Requirement: Only the stretch below from the line holding "Given: Click the storage drive icon" through the line holding "You are a GUI" should be restated, word for word and with both ends included; pictures stay out.

Listed records:
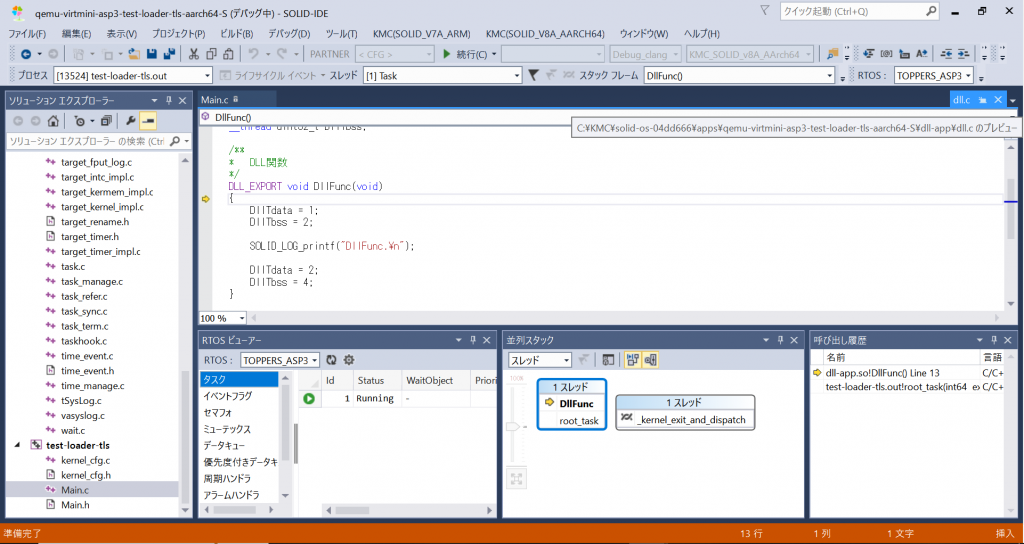Open the スレッド dropdown in Parallel Stacks
This screenshot has width=1024, height=544.
[539, 360]
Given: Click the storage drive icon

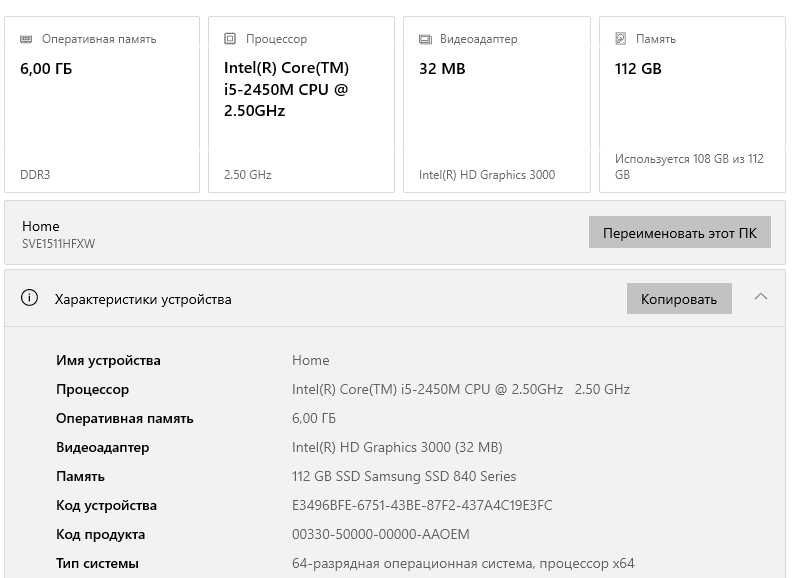Looking at the screenshot, I should point(621,39).
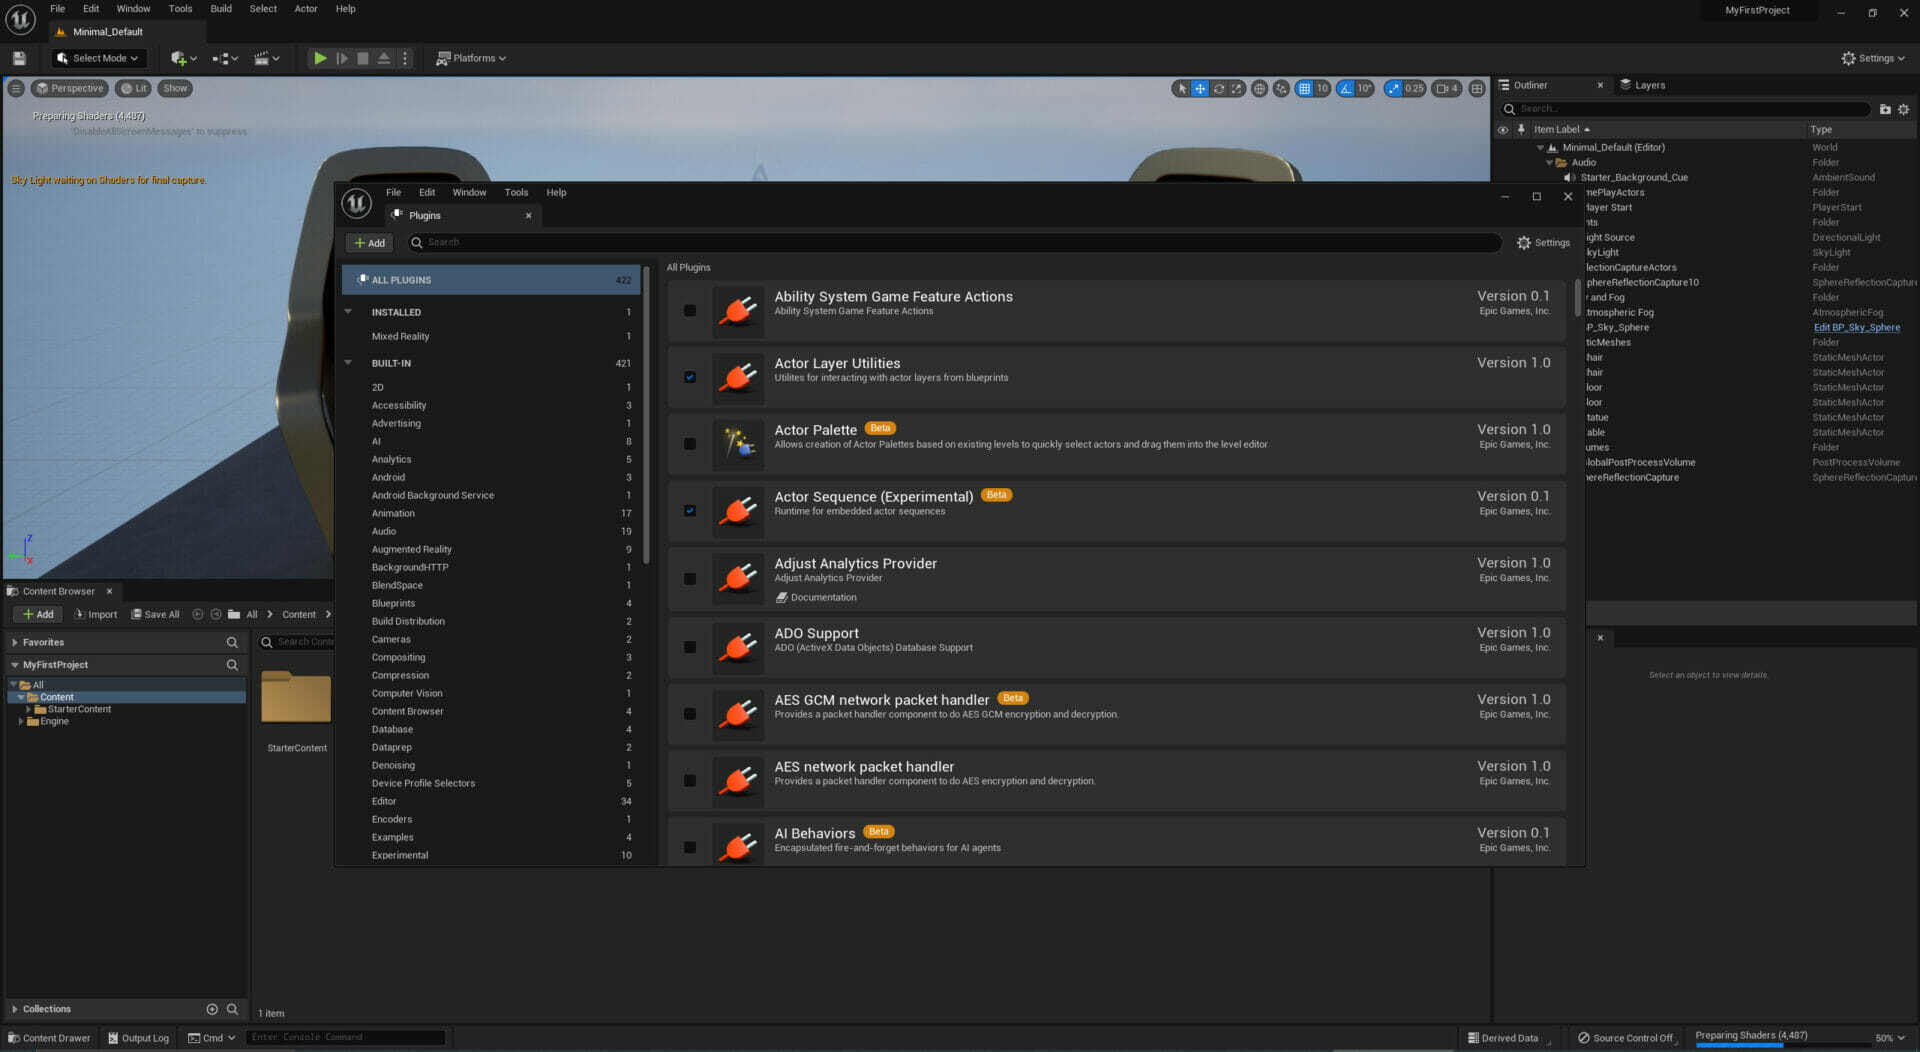1920x1052 pixels.
Task: Open Documentation link for Adjust Analytics Provider
Action: [823, 598]
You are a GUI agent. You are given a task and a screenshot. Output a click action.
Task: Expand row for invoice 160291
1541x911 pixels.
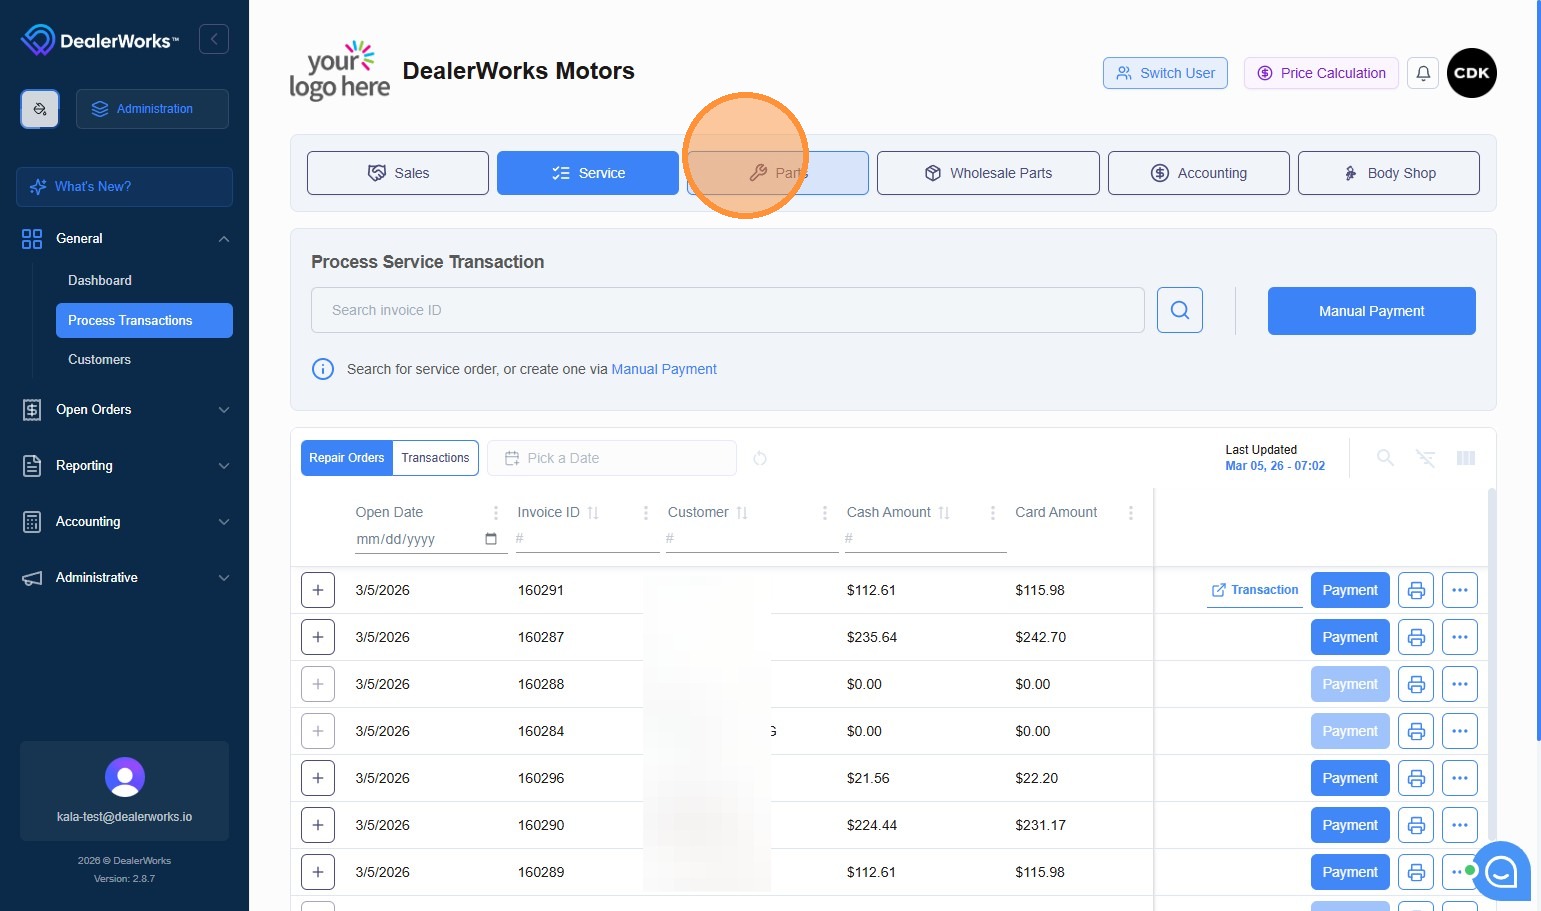[x=318, y=590]
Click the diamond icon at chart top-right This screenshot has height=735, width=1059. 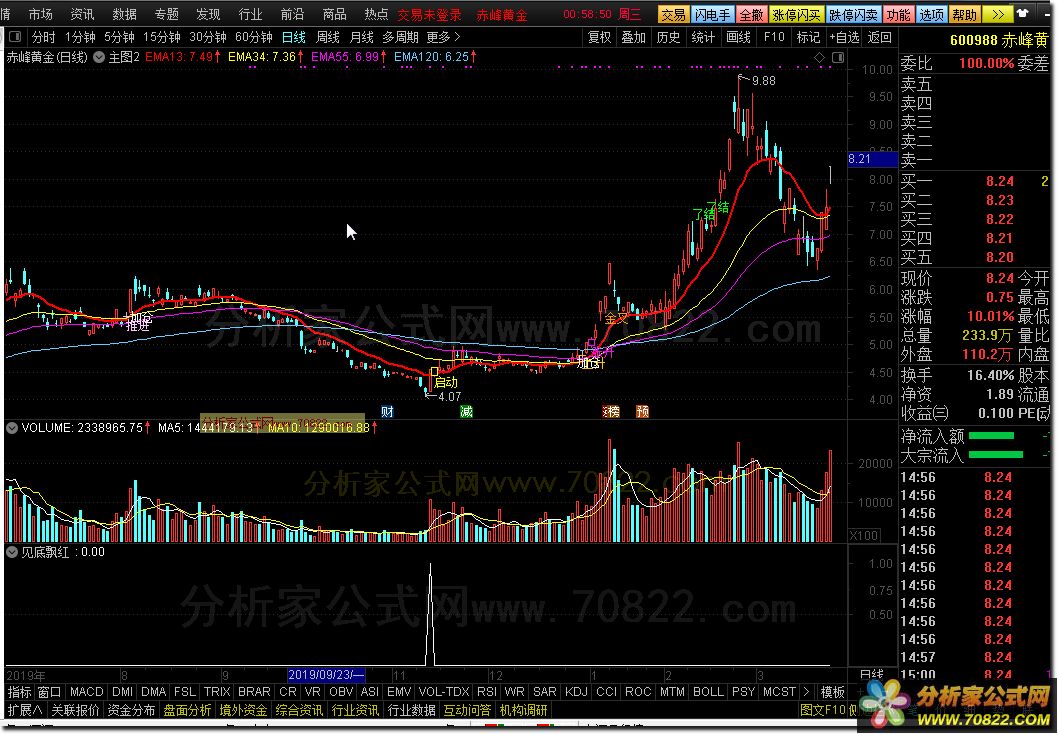820,58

Expected output:
Given: Click the storage drive icon

Looking at the screenshot, I should point(621,39).
1920x1052 pixels.
Task: Open Documentation link for Adjust Analytics Provider
Action: [823, 598]
You are a GUI agent. You are given a task and a screenshot. Output a click action.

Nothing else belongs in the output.